Nach erneuter kurzer Verpflegungspause geht es nun wieder 750 Höhenmeter hinauf zum vorletzten Berg, dem Catogne in rund 2000 Metern Höhe. Der Aufstieg ist sehr mühselig, allerdings nichts im Vergleich zum Abstieg. Der Untergrund ist ähnlich wie am Bovine sehr rau, mit vielen felsigen Stellen, zum Teil sehr rutschig und steil.

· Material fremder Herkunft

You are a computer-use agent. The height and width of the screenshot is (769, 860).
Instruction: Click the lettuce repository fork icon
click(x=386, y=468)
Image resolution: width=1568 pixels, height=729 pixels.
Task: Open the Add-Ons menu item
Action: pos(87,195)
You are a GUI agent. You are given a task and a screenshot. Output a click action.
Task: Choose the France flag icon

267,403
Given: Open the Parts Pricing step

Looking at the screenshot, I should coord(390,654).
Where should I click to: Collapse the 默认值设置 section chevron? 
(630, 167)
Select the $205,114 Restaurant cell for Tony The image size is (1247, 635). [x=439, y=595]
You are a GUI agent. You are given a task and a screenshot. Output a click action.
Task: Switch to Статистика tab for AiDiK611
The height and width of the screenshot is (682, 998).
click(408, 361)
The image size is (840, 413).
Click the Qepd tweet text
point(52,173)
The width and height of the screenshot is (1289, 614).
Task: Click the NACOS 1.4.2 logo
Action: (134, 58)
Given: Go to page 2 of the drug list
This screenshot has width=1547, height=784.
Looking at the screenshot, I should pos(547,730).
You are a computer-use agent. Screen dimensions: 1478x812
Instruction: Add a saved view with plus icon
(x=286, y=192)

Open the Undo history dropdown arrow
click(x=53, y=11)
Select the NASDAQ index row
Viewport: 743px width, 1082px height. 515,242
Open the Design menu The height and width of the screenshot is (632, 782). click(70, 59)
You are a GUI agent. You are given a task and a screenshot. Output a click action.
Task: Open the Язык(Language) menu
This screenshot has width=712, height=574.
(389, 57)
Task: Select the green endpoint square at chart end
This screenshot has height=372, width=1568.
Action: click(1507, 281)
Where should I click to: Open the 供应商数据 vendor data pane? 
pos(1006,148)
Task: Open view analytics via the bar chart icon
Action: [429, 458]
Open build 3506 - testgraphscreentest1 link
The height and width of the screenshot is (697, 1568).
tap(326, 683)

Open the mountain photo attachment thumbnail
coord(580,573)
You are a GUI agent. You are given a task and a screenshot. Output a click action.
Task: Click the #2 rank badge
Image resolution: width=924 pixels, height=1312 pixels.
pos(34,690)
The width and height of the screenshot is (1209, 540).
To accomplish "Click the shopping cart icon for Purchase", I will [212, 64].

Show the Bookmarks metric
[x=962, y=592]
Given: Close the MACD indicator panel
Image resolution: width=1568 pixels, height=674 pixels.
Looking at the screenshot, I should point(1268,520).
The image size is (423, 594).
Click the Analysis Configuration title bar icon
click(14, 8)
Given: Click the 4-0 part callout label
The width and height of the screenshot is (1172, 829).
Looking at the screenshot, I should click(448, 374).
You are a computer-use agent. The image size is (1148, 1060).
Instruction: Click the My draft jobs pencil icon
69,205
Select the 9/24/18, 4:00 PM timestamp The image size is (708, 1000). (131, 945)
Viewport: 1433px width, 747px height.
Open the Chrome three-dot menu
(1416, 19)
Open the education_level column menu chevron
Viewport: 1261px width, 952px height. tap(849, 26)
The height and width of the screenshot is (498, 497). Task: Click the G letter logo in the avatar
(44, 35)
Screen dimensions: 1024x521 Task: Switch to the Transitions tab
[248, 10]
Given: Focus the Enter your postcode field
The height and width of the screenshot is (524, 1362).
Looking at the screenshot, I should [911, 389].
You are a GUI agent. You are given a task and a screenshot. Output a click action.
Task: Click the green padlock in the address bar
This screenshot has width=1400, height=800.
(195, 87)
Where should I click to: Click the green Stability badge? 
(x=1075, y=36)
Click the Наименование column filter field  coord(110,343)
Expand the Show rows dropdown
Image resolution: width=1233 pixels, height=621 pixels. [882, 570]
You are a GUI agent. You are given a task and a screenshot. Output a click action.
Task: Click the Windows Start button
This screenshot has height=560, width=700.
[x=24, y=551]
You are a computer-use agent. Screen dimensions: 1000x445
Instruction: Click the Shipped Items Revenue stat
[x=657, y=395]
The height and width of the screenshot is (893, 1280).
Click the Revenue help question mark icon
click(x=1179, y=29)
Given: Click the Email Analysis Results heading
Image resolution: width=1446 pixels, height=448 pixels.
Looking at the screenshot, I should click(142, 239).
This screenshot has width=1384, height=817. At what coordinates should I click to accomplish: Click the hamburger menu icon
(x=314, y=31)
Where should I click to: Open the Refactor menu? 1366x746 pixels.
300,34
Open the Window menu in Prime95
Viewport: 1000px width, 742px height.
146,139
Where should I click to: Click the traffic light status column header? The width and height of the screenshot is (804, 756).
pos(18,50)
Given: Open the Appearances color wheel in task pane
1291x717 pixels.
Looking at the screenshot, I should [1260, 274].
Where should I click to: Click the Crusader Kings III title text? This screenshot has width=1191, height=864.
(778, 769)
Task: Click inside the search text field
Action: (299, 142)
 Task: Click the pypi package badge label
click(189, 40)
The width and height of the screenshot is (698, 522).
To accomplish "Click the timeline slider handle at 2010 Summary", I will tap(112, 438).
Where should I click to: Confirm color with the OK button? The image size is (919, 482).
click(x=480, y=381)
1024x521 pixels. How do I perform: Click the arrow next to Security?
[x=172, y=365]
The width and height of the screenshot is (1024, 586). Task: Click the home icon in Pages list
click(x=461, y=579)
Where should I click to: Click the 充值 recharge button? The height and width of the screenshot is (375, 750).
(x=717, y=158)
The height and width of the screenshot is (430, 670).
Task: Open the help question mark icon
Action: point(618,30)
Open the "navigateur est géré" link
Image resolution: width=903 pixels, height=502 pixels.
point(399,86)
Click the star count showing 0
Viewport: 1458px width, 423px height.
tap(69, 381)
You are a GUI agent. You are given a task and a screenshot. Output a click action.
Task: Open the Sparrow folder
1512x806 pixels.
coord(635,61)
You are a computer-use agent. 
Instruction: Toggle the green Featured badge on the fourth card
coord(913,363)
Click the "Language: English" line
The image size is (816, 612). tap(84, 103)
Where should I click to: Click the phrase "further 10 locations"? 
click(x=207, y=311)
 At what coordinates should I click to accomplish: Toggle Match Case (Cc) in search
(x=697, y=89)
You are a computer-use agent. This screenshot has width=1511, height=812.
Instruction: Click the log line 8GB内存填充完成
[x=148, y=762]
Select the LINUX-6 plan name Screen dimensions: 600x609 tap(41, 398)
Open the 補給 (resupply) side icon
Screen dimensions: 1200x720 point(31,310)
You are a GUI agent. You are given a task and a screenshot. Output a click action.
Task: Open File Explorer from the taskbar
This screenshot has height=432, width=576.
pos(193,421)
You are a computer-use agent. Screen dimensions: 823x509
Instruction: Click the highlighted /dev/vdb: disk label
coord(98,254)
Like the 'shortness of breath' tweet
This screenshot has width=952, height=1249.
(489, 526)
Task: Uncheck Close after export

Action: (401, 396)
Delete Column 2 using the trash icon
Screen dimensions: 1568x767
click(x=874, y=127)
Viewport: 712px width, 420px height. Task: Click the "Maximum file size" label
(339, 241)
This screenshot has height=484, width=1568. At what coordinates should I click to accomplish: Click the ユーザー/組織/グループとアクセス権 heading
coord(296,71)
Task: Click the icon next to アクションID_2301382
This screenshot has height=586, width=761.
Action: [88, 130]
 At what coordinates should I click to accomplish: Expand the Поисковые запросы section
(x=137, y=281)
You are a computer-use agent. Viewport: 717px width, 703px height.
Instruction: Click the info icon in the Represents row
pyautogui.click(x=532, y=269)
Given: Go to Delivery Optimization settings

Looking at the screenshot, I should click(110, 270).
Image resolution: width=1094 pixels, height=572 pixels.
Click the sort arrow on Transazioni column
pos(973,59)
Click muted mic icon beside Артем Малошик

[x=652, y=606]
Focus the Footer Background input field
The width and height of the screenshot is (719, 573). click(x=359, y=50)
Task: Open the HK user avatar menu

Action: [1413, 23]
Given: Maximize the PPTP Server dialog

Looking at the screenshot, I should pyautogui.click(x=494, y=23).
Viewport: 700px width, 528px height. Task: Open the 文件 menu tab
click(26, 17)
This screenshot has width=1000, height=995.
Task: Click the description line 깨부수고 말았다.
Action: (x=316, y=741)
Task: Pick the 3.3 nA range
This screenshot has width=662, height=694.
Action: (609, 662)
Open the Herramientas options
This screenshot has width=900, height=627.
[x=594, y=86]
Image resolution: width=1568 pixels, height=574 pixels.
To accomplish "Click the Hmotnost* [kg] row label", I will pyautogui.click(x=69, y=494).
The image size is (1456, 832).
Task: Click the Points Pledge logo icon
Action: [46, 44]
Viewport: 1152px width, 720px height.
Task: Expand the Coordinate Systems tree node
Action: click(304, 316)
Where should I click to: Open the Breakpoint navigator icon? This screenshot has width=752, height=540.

Schließlich erreiche ich am Morgen nach knapp 150 Kilometern gegen 7 Uhr und knapp 2 Stunden vor dem Zeitlimit Vallorcine, die vorletzte Verpflegungsstation.

Hellwach und in Vorfreude auf die in 20 Kilometern bevorstehende Ankunft in Chamonix mache ich mich nach kurzer Verpflegungspause wieder auf den Weg. Zunächst laufen wir einige Kilometer aus dem Ort hinaus und steigen dann 900 Höhenmeter bis auf 2130 m auf den La Tete aux Vents. Die Strecke ist sehr steil und felsig und erfordert häufiges Überklettern bzw. Hinabspringen von Felsen. Vereinzelt sehe ich Läufer stürzen. Ich laufe sehr aufmerksam. Nur nicht jetzt noch verletzen! Mittlerweile ist es schon wieder sehr heiß geworden. Am Gipfel angekommen geht es die letzten 11 Kilometer nur noch bergab bis nach Chamonix – von wegen nur noch bergab. Nach wenigen Kilometern schmerzen die Oberschenkel erneut stark und selbst durch die übermäßig dicke Sohle meiner Laufschuhe spüre ich jedes kleine Steinchen. Schließlich erreiche ich die ersten Häuser von Chamonix und laufe gemeinsam mit zwei spanischen Läufern in den Ort ein.

Es ist ein tolles Gefühl, nach zwei durchgelaufenen Nächten und rund 44 Stunden endlich im Zielort anzukommen. Wir laufen alle drei in zügigem Tempo, begleitet vom Applaus der Zuschauer, durch die Straßen von Chamonix bis ins Ziel. Dort warten bereits Gisela und Aron auf mich, denen ich – vor dem Lauf für den Fall, dass ich ankomme - eine Zielankunft von 13.00 Uhr genannt hatte. Im Ziel war ich um 13.01 Uhr - na ja um die eine Minute kann man sich ja `mal vertun.

Viel Zeit zum Erholen blieb mir anschließend allerdings nicht, denn schon am nächsten Tag – in etwa 20 Stunden - musste ich wieder um 9 Uhr in der Schule zur ersten Konferenz sein. Dort habe ich mich zwar müde, aber doch sehr entspannt und zufrieden gefühlt.